Hotel and flight costs are up anywhere from 20% to 60% in some markets, according to data from luxury travel service Indagare. 

But once Americans get to the French Riviera, they'll see savings.

"The dollar is much stronger and goes further on certain things. The kind of opposite of that impact is that flights and hotels are much more expensive than they were a year ago, so in a way you're not going to have a bargain on a whole trip," said Melissa Biggs Bradley, founder of Indagare.

"Where you'll find the biggest bang for your buck is in restaurants, buying a cup of coffee, and taxi cabs," Bradley added. Luxury goods are also effectively discounted right now. "If people love international brand cosmetics or clothing, it will be noticeably cheaper, so stock up on foreign brands you love."

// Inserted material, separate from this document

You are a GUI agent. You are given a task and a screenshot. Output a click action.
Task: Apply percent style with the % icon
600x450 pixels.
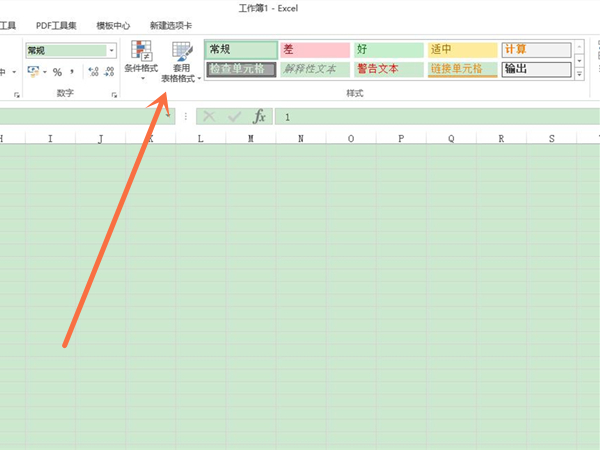click(57, 72)
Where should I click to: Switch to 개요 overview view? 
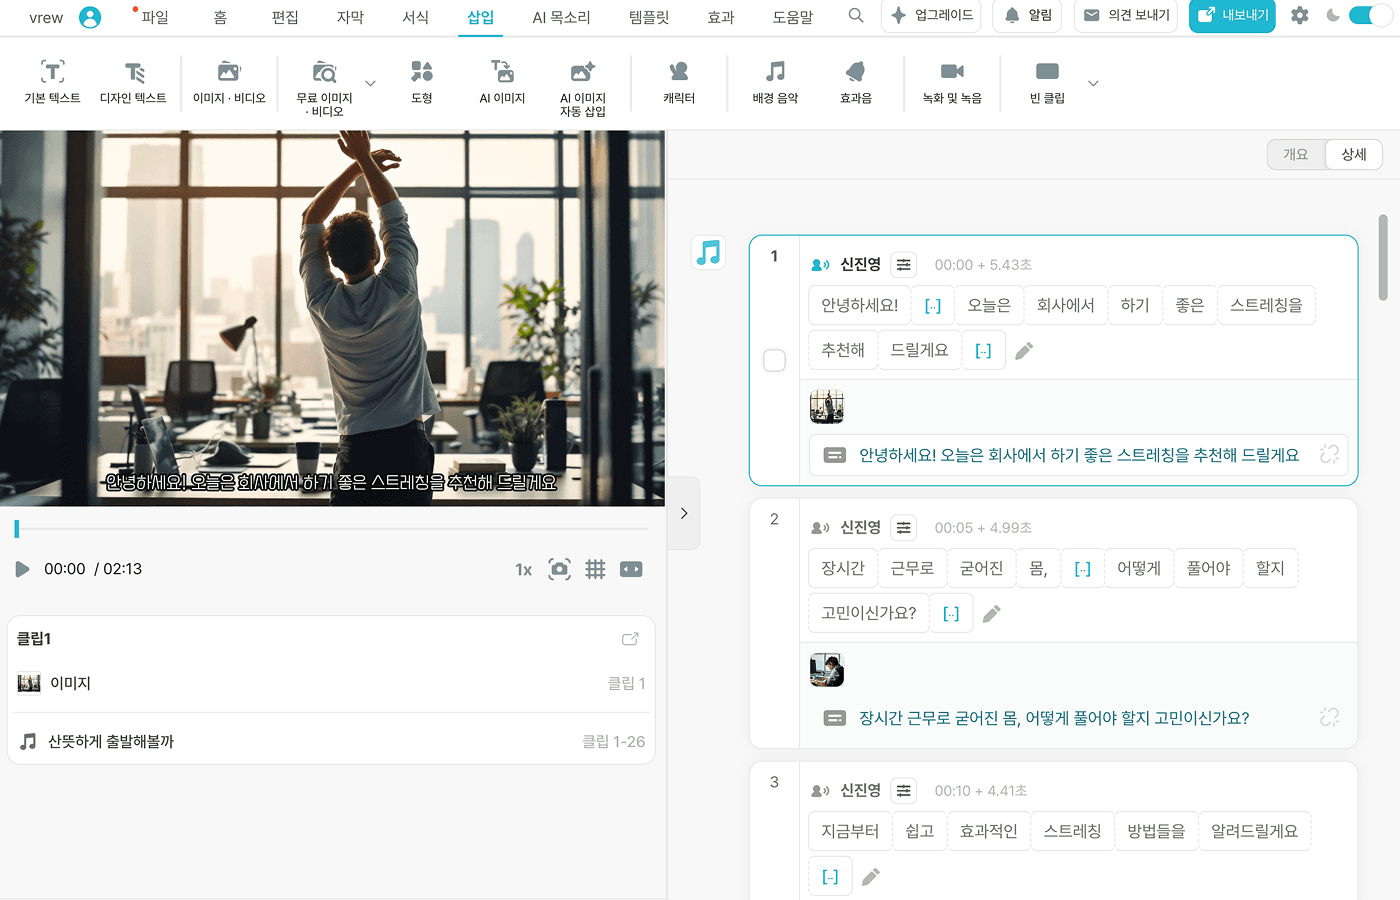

For example, a plate of tortellini in Italy that cost $21.24 last year would only cost $17.20 today.

High hotel costs erode some savings

Boutique-hotel booking platform Tablet Hotels has kept close tabs on rising accommodation rates at over 6,000 properties worldwide. 

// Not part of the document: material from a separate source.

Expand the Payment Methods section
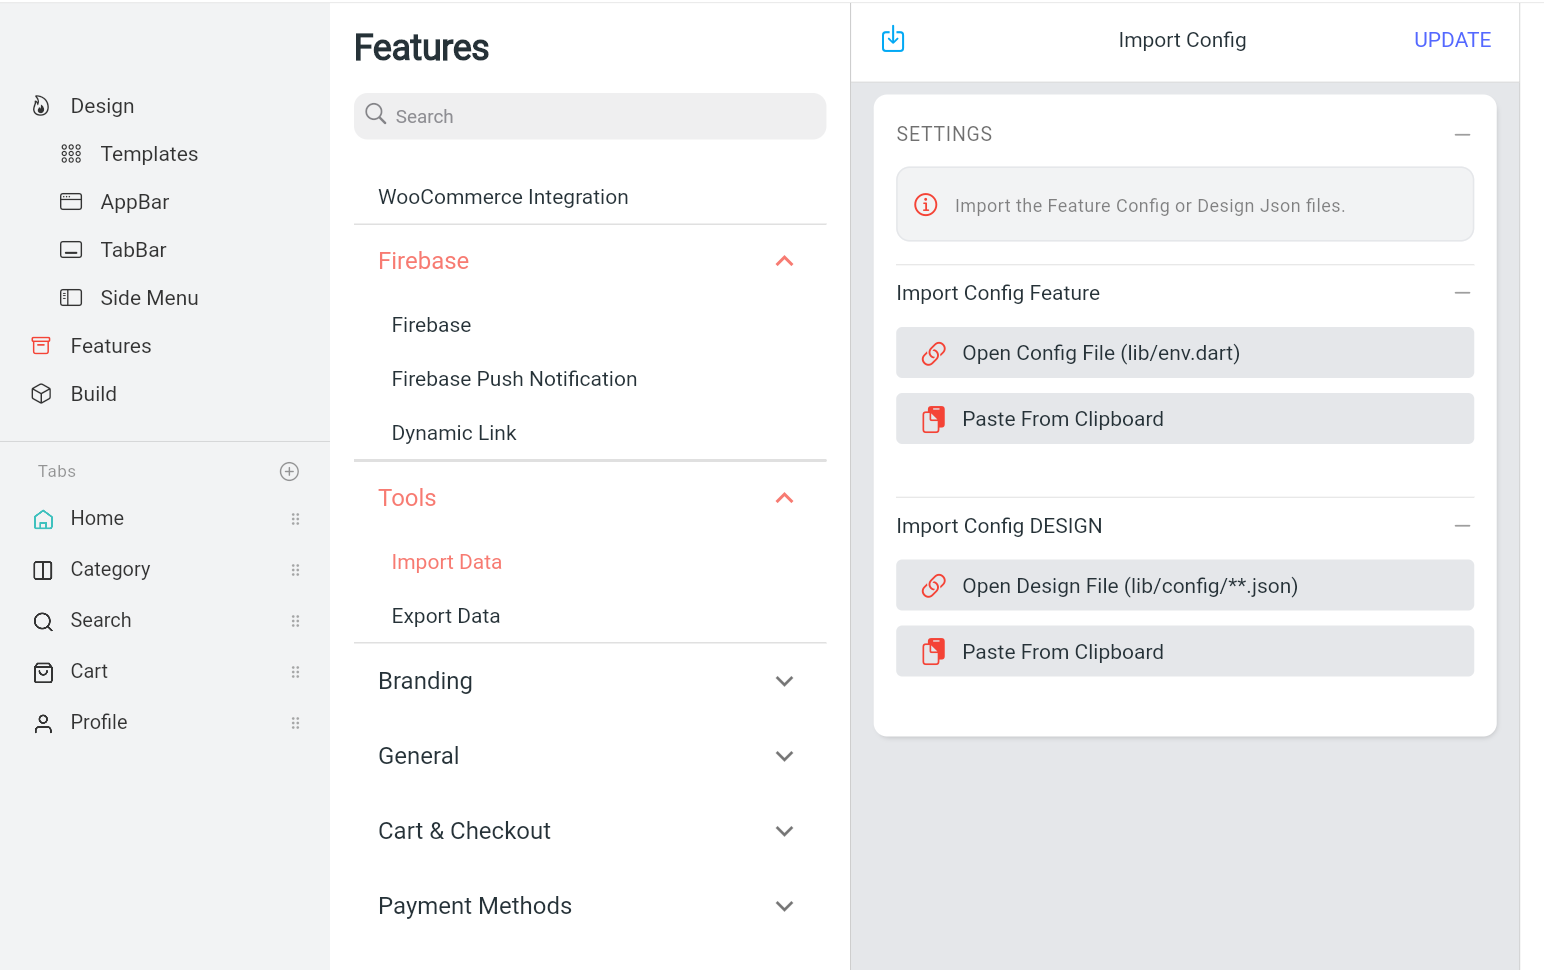The width and height of the screenshot is (1544, 970). coord(785,906)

Normally, about half of Tablet's bookings are for hotels with the average daily rate (ADR) over $300. This year, that figure is closer to 65%, according to Tablet Hotels CEO Lucy Lieberman. 

In Italy in 2019, the ADR was $426, according to Tablet's data. This year, it's $491, up 15%.

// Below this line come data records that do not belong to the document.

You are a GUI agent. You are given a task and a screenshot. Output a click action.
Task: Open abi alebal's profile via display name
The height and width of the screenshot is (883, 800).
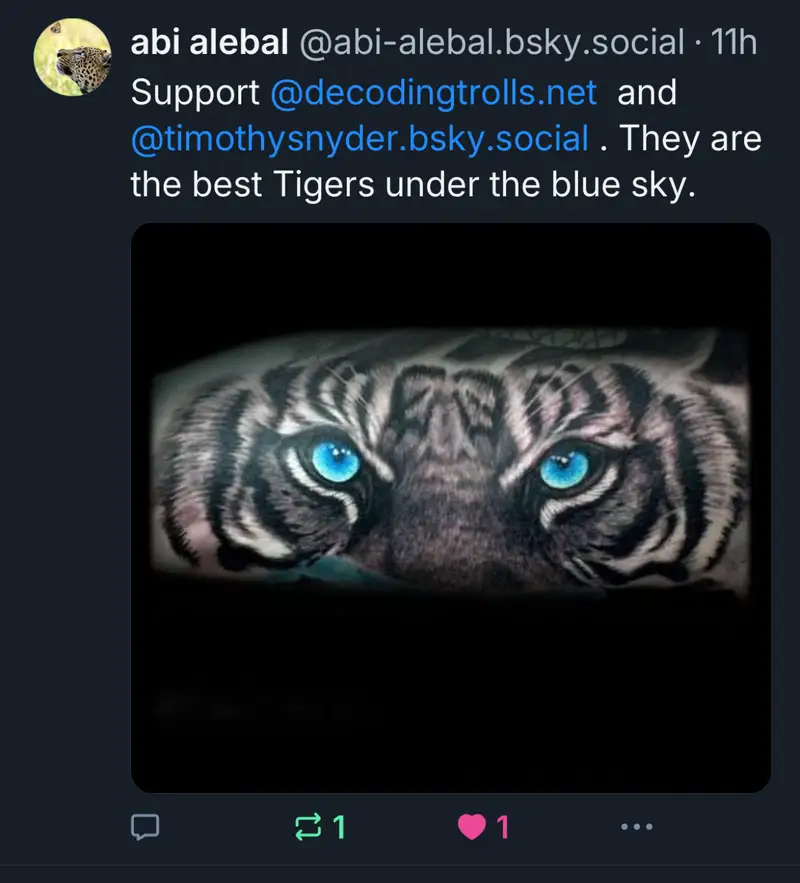click(206, 42)
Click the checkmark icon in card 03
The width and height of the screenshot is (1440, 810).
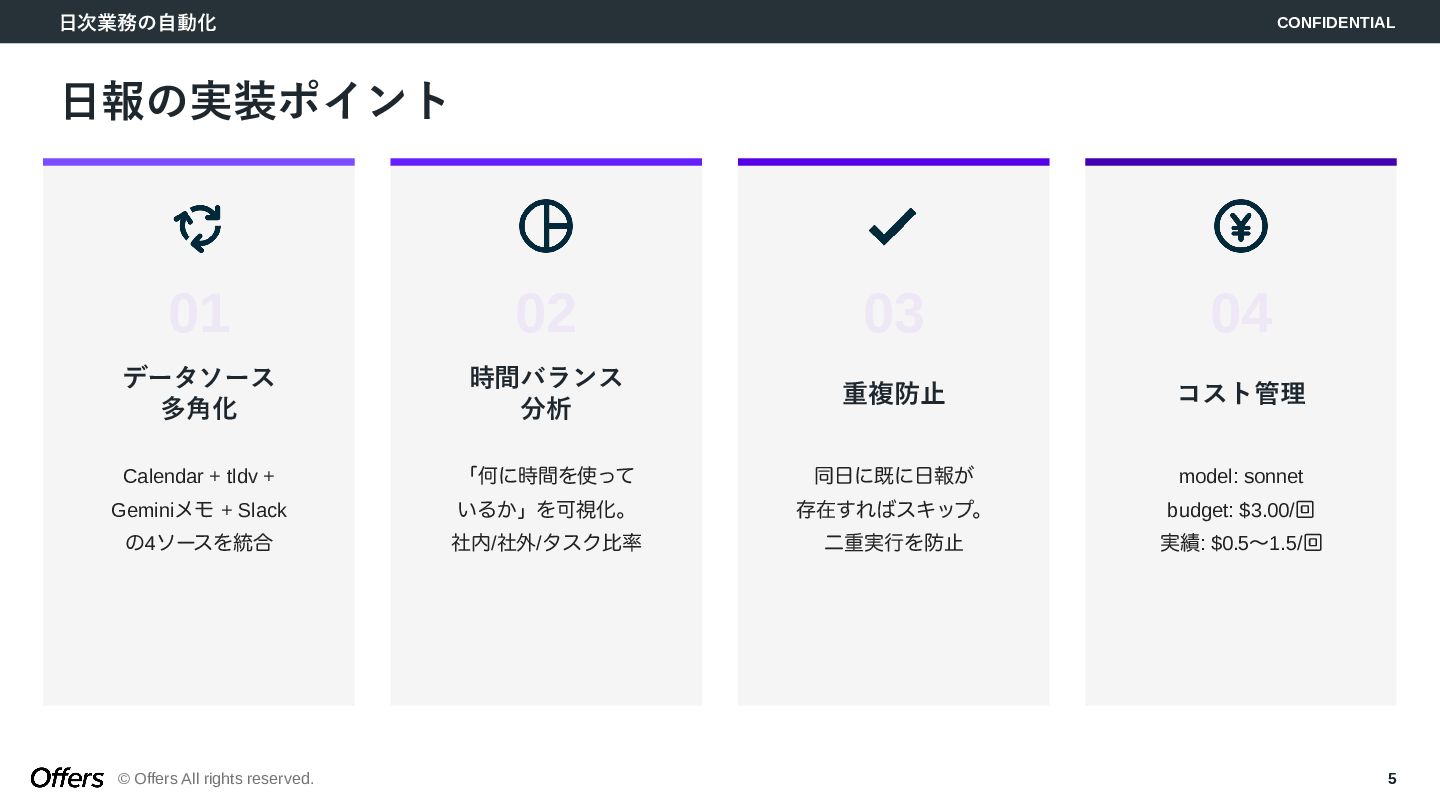pyautogui.click(x=893, y=226)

Americans visiting Europe and paying for things in euros are getting about a 10% discount, given that the euro-to-dollar exchange rate at the beginning of the year was around $1.13. 

"So if the average price is up 15% and you're paying 10% less because of the currency exchange rate, it's not too bad," Lieberman told CBS MoneyWatch. 

Consumers who want to lock in a favorable exchange rate can prepay for their bookings. But the dollar is expected to remain strong for months to come. 

"There is no reason to expect that trend to reverse even after the European Central Bank starts tightening.  We expect a strong dollar for the next couple of quarters," said Cailin Birch, global economist at the Economist Intelligence Unit. 

Travel Watch: Tips and tricks for summer trips 03:46

Making the most of the exchange rate

When in Europe, travelers should always use an ATM to withdraw local currency to maximize savings — versus a conversion teller, which charge a commission on top of the exchange rate. 

When using a credit card and given the option to pay in dollars or the local currency, always pay in the local currency. 

"If you pay in the local currency it's converted at the time of the transaction and there is no commission on top of it. If you pay in dollars, the vendor can charge a conversion fee, or set the rate later," Bradley said. 

Another benefit of the dollar reaching near parity with the euro: less uncertainty for American tourists around how much the goods and services they purchase actually cost in dollars. 

"It makes life less stressful when you're charged in euro but you are paying the same price in dollars. There is no need to do a conversion; it creates clarity," Orlando said. "It's great for travelers from the U.S. right now, which is good because there are a ton of us over there."